# INPUT FOR THIS TASK start
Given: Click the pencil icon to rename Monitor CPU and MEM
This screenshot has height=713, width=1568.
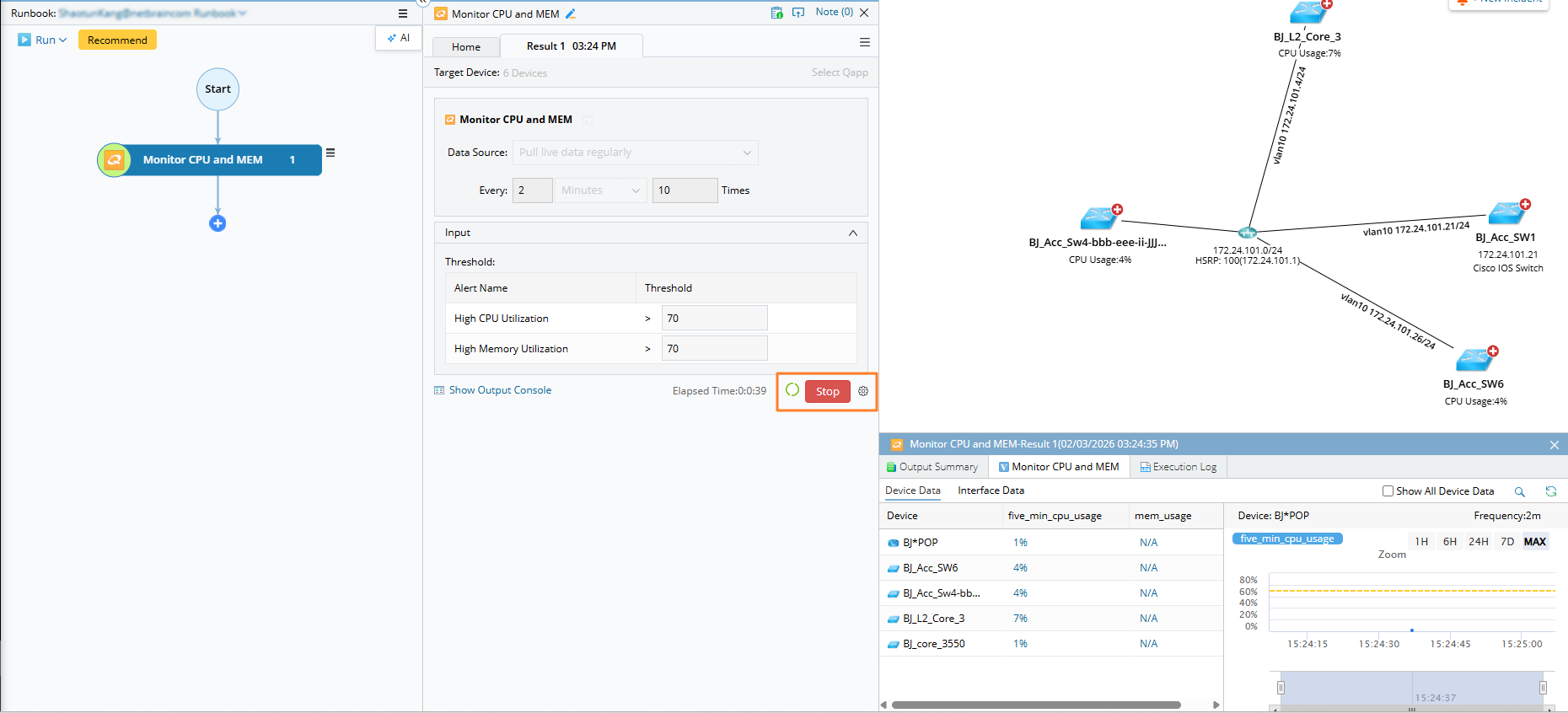Looking at the screenshot, I should tap(571, 13).
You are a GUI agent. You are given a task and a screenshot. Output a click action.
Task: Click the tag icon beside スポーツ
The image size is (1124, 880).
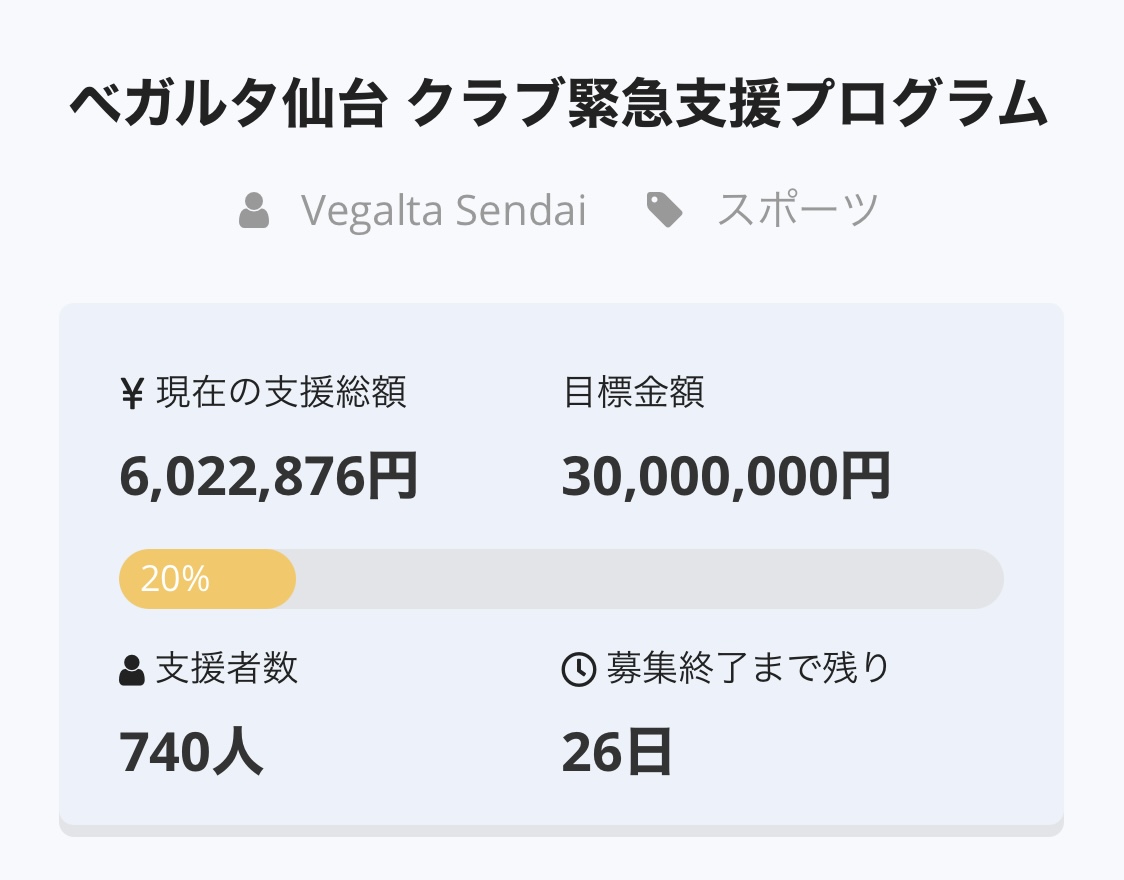(x=665, y=211)
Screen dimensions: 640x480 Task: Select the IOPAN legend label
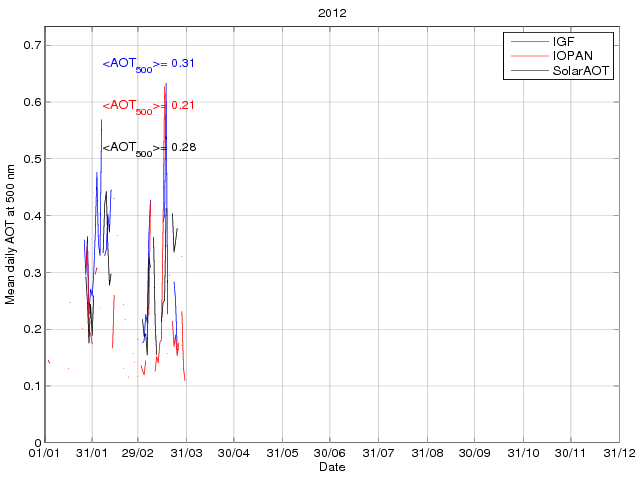[572, 57]
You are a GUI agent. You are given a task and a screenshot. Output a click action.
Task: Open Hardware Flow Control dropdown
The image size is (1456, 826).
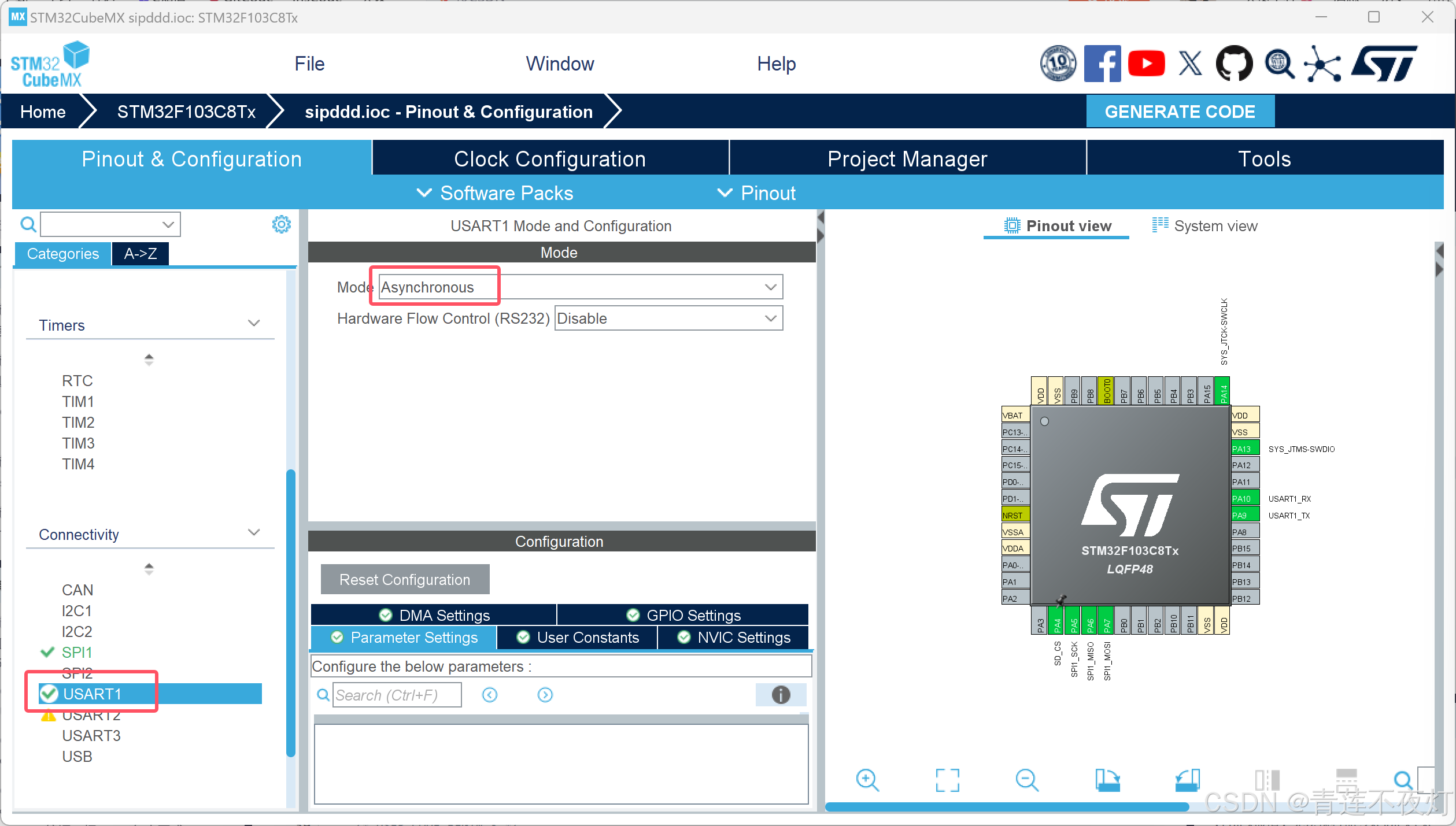coord(668,318)
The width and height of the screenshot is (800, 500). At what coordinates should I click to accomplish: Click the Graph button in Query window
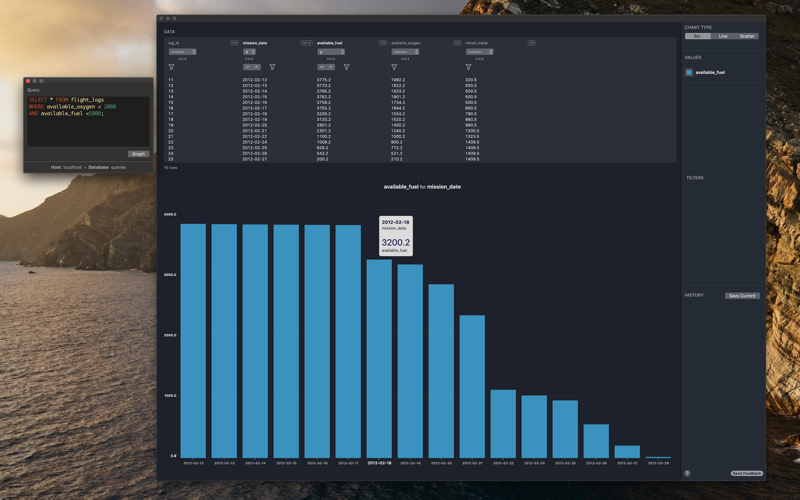pyautogui.click(x=138, y=154)
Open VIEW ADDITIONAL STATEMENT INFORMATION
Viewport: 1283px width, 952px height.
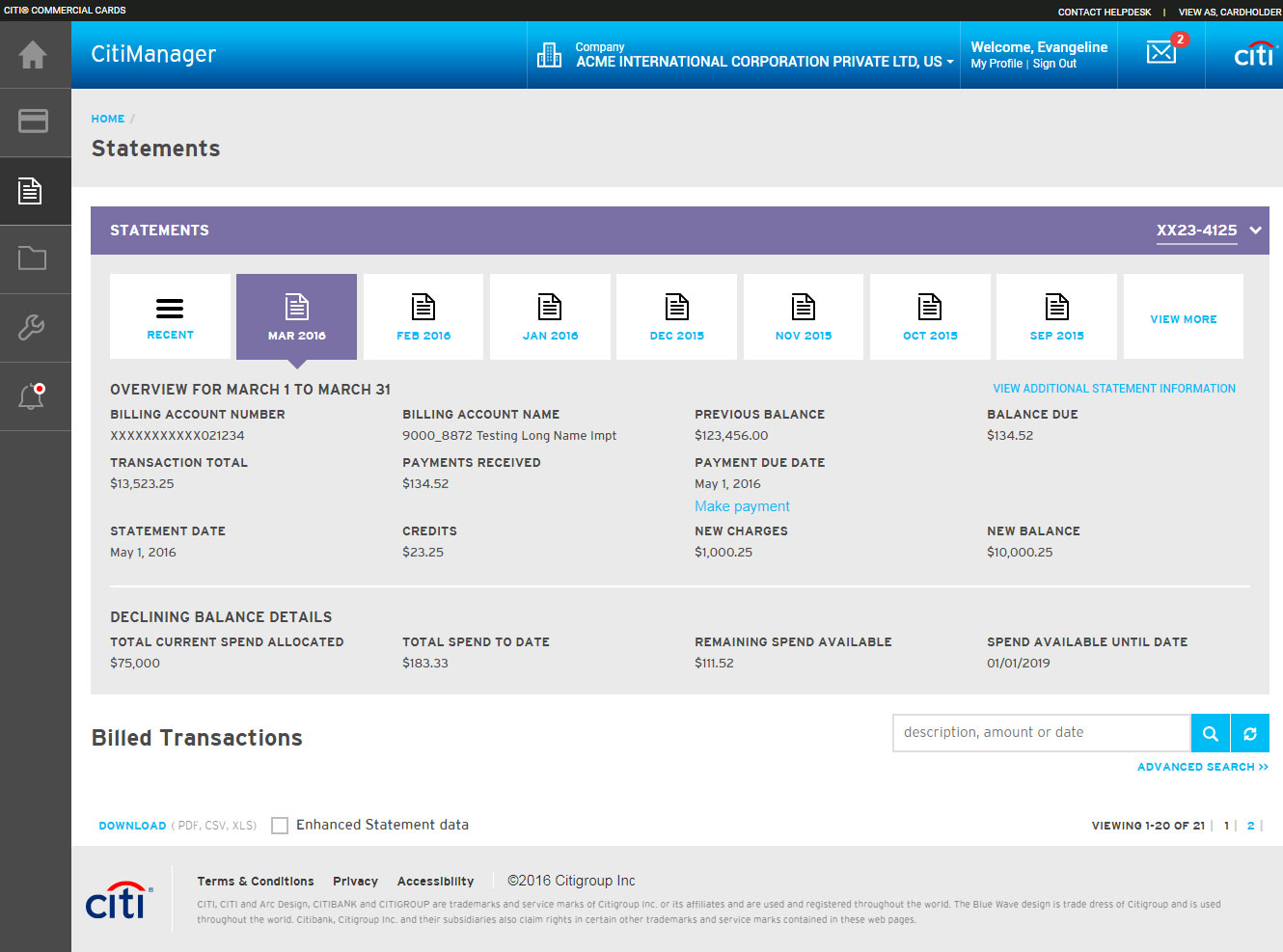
# INPUT FOR THIS TASK end
Rewrite all of the material above as a numbered list with one line per entry and no blank lines. Leave out the pictures.

1. Given: Click the pencil icon to rename Monitor CPU and MEM
2. This screenshot has height=713, width=1568.
3. Looking at the screenshot, I should tap(571, 13).
4. You are a GUI agent. You are given a task and a screenshot. Output a click action.
5. Task: Click the tag icon beside スポーツ
6. The image size is (1124, 880).
7. (x=665, y=211)
8. Screen dimensions: 640x480 Task: Select the IOPAN legend label
9. [572, 57]
10. You are a GUI agent. You are given a task and a screenshot. Output a click action.
11. Task: Open Hardware Flow Control dropdown
12. The image size is (1456, 826).
13. coord(668,318)
14. The width and height of the screenshot is (800, 500). At what coordinates should I click to accomplish: Click the Graph button in Query window
15. pyautogui.click(x=138, y=154)
16. Open VIEW ADDITIONAL STATEMENT INFORMATION
17. Viewport: 1283px width, 952px height.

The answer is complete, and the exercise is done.